Hear our voice, Lord our God, have mercy and pity upon us…

Draw us back to you, God and we shall return; renew our days, as of old.

Do not cast us off from before you and do not take your holy spirit from us.

Do not cast us off in our old age; do not abandon us when our strength is at an end.

We do not know who put these four stirring verses from the Bible and the Siddur together, or who composed the music which makes this simple, beautiful prayer one of the most tender and heartfelt of the day. Thankfully, it is repeated in every service of Yom Kippur, except Ne’ilah, which has many uniquely moving passages of its own. My own associations with this prayer are forever touched by the memory of my father, close to the end of his life and when he could only just walk, being invited to open the Ark in the Selichot service and listening to the words in tears.

Those words go to the heart of the privilege and poignancy of human life. From the negative one learns the positive; we wouldn’t be asking God not to take the sacred spirit from us were that spirit not part of us in the first place. In our more secular hours we might call it the wonder of being alive, in our more spiritual moments the privileged gift from God, – to have a heart to feel, a conscience to know, a mind to think, senses to experience joy and awe. That life is a sacred privilege stands at the spiritual, emotional and moral centre of Judaism.

Yet at the same time we recognise that we are frail. There are two aspects to this frailty. The first is material; on Yom Kippur of all days, a day without eating and drinking, a day outside of normal time, we realise that our physical existence is limited, that life flows by ever faster, and that we are vulnerable to illness and chance in ways which we cannot ultimately control. We’ve all witnessed the reality that it’s hard to be ill, or grow old. That’s why caring for one another is the greatest thing we can do with our lives. But there are also gifts we need in times of struggle which no human being can bestow, – courage, love, generosity, wisdom and good grace in the centre of our heart. For these we turn to God and ask God to be with us and within us.

All the more, too, do we realise that we must not take either life’s blessings for granted, one of the greatest of which is the opportunity to cherish, appreciate and love one another.

Yom Kippur also reminds us that we are morally frail. Only at one’s peril does one think ‘There are no circumstances in which I could ever do that!’ Dishonesty, including with our own selves, greed, anger, meanness of spirit, bigotry, – so long as we engage in such behaviours they deprive us of our clarity of vision and purity of soul.

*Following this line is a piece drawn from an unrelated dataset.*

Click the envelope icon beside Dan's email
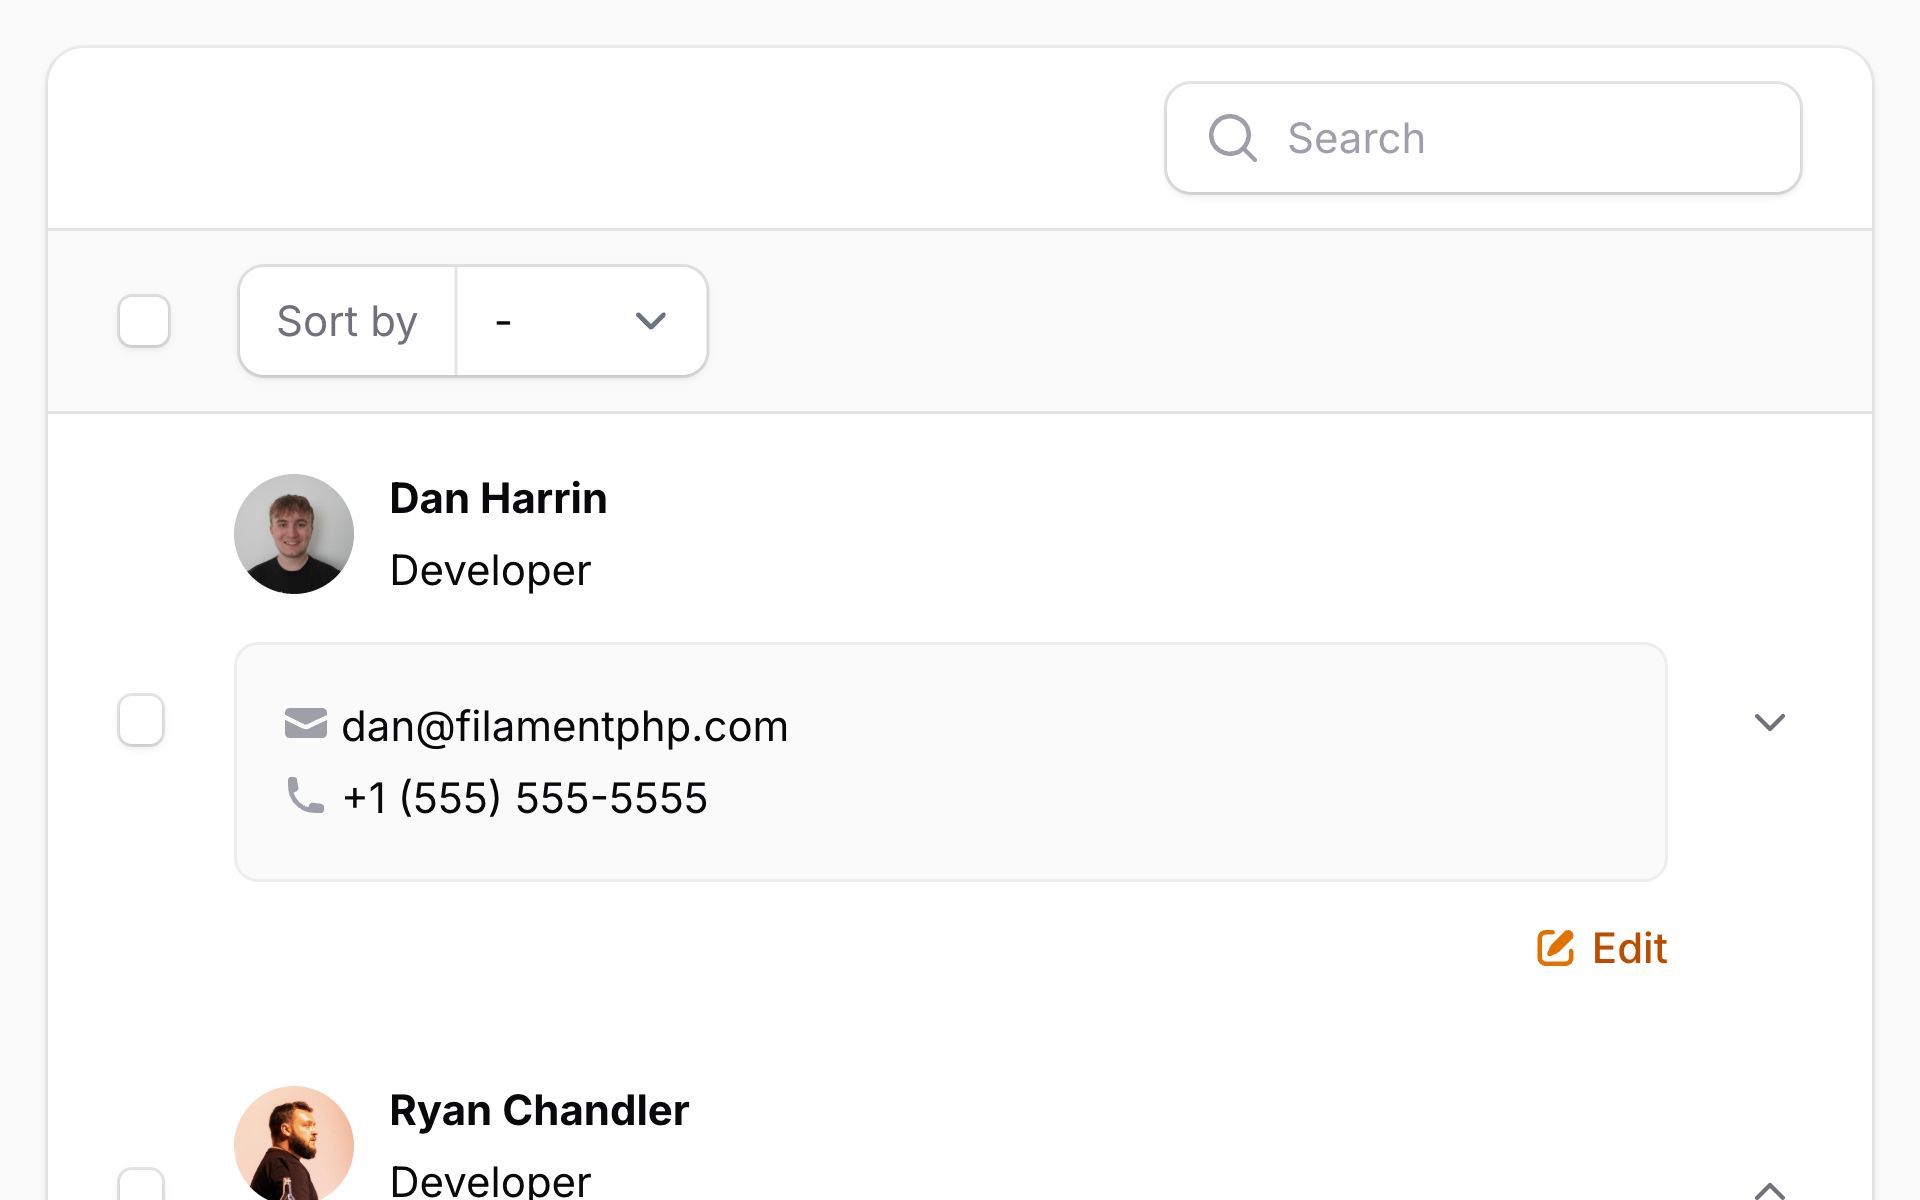The width and height of the screenshot is (1920, 1200). [304, 723]
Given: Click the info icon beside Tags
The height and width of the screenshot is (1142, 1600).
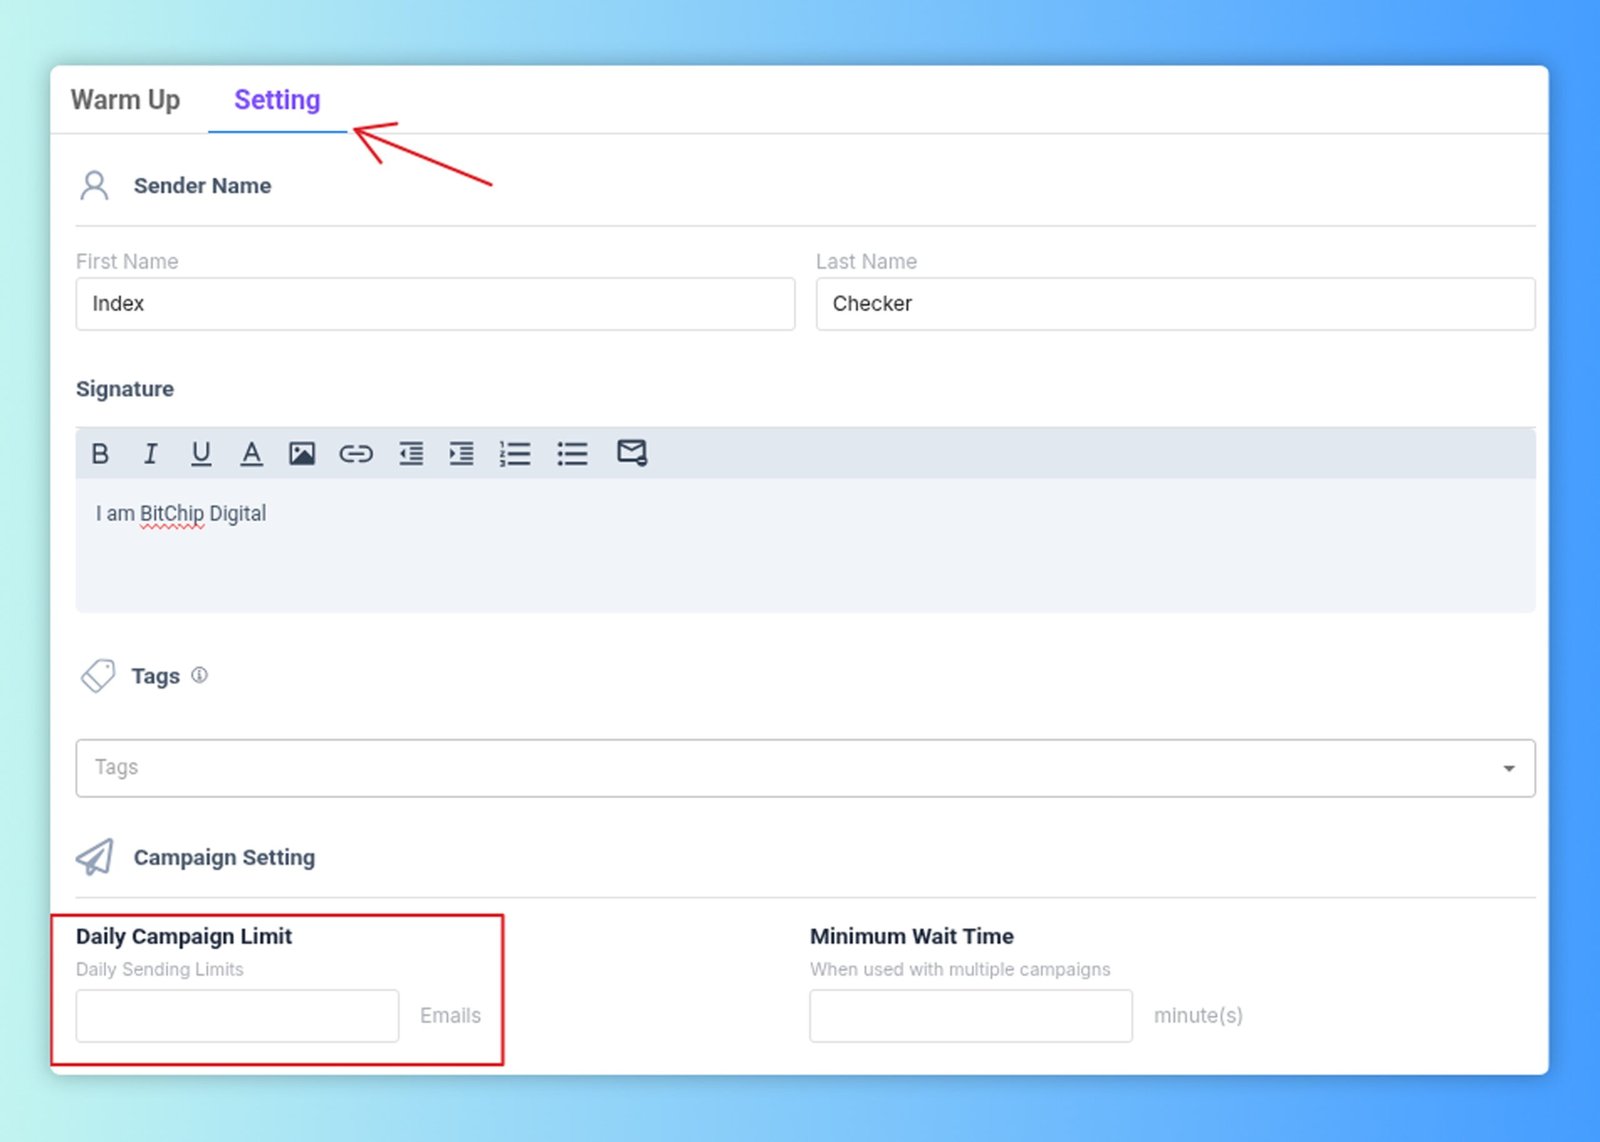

They distort our vision and alienate God’s presence from us, until remorse and reparation restore us. That, too, is why we pray ‘God, don’t take your holy spirit from us’, but help us to become the people we are truly capable of being. Make those powers of truth, love and goodness which lie within us grow and thrive in our heart.

This prayer and its music have, in and of themselves, the power to open and purify the heart.